WHAT YOU NEED TO DO: Where the data below shows a picture, leave that picture out and copy the rest exactly.

------------------------------------

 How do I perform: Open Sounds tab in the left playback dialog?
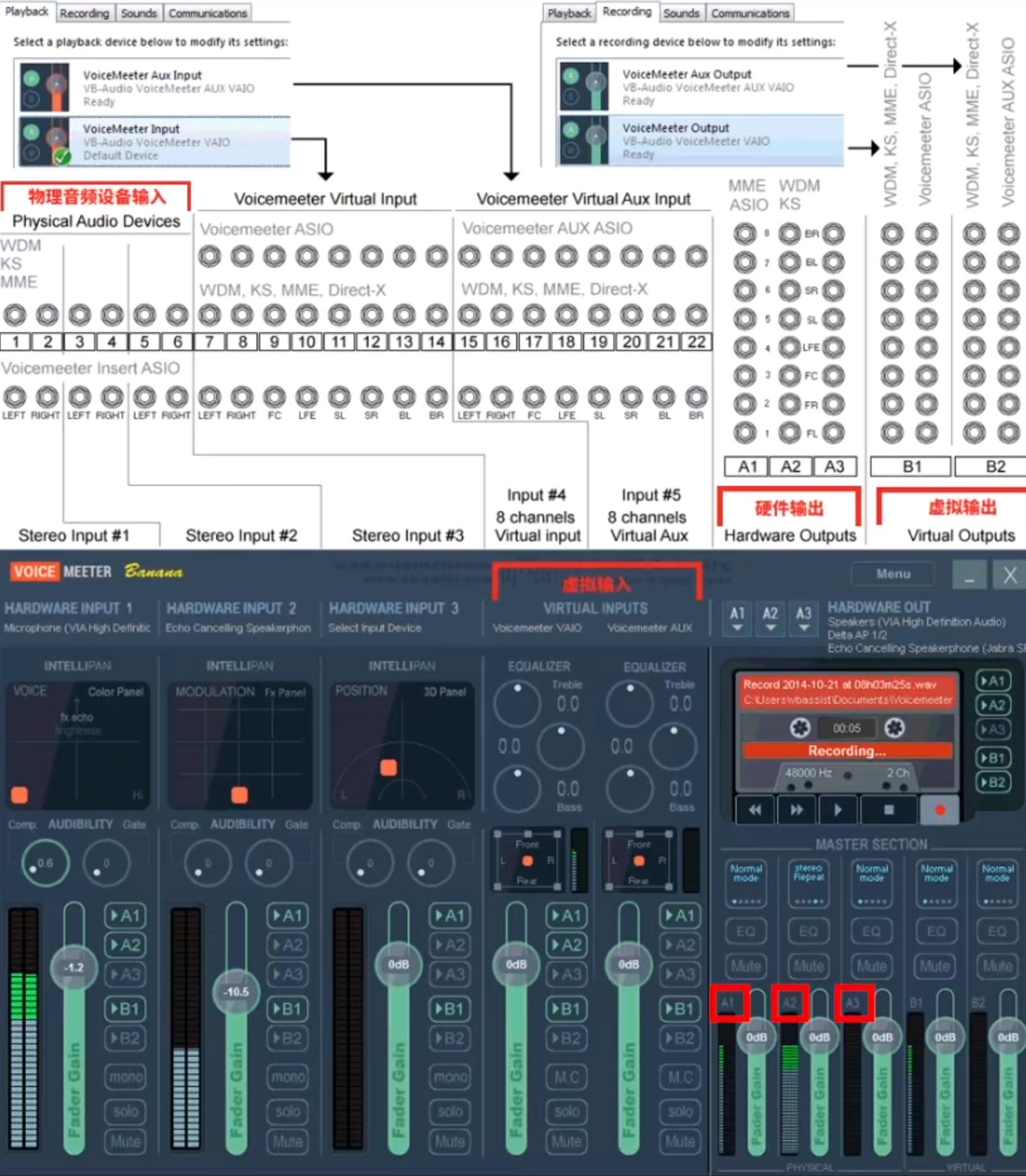click(139, 13)
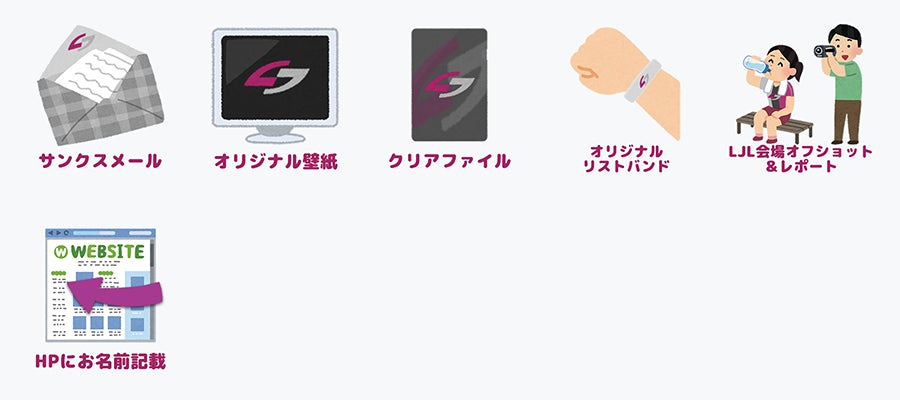Open LJL会場オフショット＆レポート caption

pos(801,159)
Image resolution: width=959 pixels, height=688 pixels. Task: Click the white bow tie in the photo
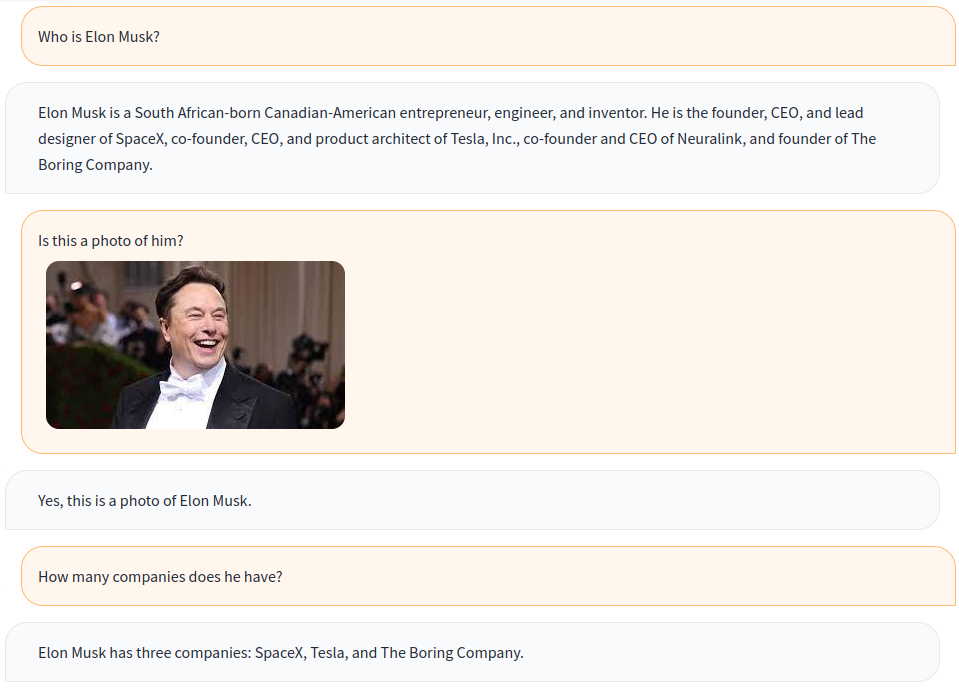[x=186, y=389]
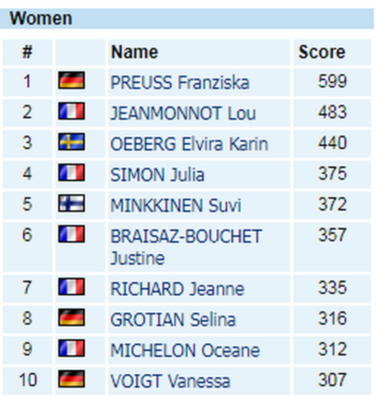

------------------------------------

SOLVED PROBLEM:
 How do I perform: Open Sounds tab in the left playback dialog?
click(139, 13)
Open LJL会場オフショット＆レポート caption

pos(801,159)
Image resolution: width=959 pixels, height=688 pixels. Task: Click the white bow tie in the photo
[x=186, y=389]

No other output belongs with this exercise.